叔姬脸刷地一下子红了。这个“旧”字,正是她这首诗的诗眼。全篇诗,说到底就是为这个“旧”字而作。她当然不能辩解,不过也从心里佩服公公的眼力。“爹看改个什么字为好?”
“我看改个‘远’字好些。这首诗说的闺人怀念出征在远方的丈夫,将‘旧愁’改为‘远愁’,与全诗的气氛更协调些。”
叔姬还在迟疑,深知个中况味的杨度忙说:“正是先生所说的,旧愁不应该再泛起,闺人心中只能是远愁。”
杨钧不明白诗外之意,说:“‘远愁’好是好,只是跟后面的‘远近’重了,一首五律只有四十个字,重了不好。”
“这不难,换换就行了。”王闿运思索片刻,说,“这样吧,‘思心无远近’改作‘思心无日夜’,诗人写的是月下怀念,也宜以‘无日夜’为好。”
“这‘日夜’的‘日’,又与下面的‘征骑日悠悠’的‘日’重了。”杨钧像是有意为难似的,又找出一个岔子。
“不要紧,干脆改到底!”这个小小的困难,对这位诗坛泰斗来说算什么,他不假思索地说,“‘征骑日悠悠’改为‘征骑岁悠悠’。”
“真是改得好!”杨度击掌赞道,“经先生这么一改,真可谓毫发无憾了!”
说完望着妹妹,叔姬红着脸盯住诗笺,一直默不作声。王闿运借着这个气氛,不失时机地兜出他来杨家的真实意图:“叔姬没做声,她还有不同的看法,我看也不能勉强。古人为一个字可吟断数根须,这几个字还可再斟酌。叔姬,明天带澎儿和我一道回去,我们还可以再商讨。你说呢?”

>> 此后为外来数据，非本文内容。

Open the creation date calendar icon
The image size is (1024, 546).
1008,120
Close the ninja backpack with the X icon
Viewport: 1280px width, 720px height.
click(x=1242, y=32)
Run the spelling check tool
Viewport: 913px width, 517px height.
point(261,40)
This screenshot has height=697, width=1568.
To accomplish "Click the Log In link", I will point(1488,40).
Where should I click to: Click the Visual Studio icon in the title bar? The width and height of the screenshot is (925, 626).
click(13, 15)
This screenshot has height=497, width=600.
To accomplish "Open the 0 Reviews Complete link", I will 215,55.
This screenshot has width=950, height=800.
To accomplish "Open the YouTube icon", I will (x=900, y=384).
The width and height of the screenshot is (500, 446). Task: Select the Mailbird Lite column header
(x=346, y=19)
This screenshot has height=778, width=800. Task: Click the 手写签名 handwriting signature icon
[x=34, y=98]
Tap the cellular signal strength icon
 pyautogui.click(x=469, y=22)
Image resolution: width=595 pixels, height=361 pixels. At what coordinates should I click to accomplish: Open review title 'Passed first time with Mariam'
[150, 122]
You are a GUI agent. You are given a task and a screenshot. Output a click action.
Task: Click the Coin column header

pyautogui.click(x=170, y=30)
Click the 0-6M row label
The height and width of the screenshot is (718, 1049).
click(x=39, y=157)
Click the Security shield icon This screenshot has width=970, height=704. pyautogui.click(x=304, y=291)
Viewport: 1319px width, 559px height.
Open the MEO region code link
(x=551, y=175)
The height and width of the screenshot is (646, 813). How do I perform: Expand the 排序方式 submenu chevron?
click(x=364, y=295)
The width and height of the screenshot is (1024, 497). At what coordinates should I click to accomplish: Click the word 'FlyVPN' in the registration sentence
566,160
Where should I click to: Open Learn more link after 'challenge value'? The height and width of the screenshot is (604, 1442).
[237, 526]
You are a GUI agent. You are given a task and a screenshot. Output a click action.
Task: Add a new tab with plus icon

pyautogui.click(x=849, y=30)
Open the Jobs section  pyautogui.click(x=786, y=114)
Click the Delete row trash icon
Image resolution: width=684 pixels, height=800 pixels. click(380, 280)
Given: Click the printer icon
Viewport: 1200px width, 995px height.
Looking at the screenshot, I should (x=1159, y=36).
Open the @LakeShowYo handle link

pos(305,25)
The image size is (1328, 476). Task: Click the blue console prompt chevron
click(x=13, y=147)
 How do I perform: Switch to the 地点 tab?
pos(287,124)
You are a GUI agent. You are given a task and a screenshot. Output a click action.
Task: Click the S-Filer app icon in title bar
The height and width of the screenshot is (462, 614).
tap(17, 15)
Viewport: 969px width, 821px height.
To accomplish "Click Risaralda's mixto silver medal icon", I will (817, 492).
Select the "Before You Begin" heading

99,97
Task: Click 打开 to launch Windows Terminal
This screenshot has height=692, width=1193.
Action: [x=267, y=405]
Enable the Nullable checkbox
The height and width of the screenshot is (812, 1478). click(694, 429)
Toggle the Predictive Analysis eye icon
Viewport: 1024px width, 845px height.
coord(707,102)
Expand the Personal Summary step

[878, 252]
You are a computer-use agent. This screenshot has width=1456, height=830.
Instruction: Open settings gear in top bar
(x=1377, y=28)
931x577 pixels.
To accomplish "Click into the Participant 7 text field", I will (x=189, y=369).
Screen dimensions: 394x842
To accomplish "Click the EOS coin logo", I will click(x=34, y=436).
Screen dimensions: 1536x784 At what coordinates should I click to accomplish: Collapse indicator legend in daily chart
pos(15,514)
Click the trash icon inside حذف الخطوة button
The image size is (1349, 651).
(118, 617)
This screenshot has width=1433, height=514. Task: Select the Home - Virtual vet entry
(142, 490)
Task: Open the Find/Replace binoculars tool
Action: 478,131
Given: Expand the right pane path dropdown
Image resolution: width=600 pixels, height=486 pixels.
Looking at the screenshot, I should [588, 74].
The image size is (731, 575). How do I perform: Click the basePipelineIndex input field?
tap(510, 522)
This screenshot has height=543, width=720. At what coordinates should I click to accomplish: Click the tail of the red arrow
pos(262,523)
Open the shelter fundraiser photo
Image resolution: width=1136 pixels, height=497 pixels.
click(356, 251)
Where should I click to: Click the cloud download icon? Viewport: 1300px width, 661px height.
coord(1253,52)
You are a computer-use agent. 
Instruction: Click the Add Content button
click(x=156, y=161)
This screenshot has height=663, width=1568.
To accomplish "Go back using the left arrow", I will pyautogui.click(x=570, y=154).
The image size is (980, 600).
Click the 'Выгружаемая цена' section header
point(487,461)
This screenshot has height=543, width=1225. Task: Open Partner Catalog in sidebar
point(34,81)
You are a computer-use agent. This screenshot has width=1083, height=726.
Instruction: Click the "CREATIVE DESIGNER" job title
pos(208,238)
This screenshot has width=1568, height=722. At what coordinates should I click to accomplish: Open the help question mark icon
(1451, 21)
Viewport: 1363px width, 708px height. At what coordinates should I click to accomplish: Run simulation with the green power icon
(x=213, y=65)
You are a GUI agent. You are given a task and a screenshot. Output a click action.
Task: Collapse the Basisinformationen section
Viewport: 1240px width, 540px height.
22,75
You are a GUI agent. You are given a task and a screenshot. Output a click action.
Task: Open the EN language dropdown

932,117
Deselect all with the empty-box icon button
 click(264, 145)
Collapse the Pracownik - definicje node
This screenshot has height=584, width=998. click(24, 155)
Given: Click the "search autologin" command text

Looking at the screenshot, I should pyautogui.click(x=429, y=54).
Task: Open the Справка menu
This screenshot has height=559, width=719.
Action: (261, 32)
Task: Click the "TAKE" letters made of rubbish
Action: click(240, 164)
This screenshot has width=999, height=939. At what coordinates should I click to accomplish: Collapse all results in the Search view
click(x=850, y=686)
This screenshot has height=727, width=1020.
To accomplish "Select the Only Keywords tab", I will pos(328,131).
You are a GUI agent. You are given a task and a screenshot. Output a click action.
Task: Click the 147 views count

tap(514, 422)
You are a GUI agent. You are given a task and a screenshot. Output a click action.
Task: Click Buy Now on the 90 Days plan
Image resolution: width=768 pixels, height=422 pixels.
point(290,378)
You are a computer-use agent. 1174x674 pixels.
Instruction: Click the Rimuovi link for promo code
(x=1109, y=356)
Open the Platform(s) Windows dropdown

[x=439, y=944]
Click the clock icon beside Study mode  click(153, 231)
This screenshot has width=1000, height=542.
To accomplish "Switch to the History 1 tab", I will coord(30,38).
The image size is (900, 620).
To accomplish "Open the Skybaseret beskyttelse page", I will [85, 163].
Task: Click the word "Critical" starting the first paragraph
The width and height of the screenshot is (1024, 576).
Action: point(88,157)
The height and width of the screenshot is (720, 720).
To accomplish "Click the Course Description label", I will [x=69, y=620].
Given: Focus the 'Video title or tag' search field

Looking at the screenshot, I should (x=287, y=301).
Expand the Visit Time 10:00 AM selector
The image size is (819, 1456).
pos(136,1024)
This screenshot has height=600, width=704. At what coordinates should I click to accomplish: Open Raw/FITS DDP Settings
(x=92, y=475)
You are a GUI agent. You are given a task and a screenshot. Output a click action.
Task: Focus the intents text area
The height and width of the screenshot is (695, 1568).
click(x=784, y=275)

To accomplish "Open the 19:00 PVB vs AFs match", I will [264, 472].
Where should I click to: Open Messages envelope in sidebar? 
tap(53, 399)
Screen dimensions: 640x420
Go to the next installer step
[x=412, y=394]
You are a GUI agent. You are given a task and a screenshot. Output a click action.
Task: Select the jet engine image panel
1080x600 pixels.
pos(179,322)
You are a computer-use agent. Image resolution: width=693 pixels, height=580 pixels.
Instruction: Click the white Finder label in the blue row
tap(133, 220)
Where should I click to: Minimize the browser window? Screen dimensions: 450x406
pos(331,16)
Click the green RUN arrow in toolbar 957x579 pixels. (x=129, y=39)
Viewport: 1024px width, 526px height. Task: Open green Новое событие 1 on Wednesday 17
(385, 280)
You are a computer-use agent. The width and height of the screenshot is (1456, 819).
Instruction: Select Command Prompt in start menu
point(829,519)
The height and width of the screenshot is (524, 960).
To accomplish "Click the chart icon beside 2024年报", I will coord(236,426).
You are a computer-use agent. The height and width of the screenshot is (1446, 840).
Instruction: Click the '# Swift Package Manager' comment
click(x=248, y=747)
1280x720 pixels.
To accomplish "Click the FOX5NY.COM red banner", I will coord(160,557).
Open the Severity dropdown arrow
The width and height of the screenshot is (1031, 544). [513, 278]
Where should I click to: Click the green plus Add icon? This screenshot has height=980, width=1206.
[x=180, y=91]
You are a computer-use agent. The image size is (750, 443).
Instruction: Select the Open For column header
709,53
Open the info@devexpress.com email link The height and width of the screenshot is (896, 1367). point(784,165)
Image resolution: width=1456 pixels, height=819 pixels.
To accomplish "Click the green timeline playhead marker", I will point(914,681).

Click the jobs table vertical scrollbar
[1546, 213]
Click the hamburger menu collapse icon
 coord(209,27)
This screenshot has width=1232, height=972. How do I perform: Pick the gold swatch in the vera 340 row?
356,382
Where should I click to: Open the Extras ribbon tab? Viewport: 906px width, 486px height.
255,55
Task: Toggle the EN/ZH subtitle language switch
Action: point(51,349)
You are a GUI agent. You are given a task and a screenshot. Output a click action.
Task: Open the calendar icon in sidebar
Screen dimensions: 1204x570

叔姬终于明白了公公为她花费多大的苦心。就凭公公今日这番诗论,也不能拂了老人家的意思,她轻轻地点了点头。王闿运如释重负。
这时,门外突然响起“嘡嘡”的锣声,接着又是一阵震耳欲聋的鞭炮声。王闿运对杨钧说:“一定又是哪位给你贺喜来了,你去看看吧!”
一会儿,杨钧激动万分地进来,对杨度说:“哥,你快出去,抚台衙门来了三四个报喜的人,说是皇上下了圣旨,要接哥进京做大官了!”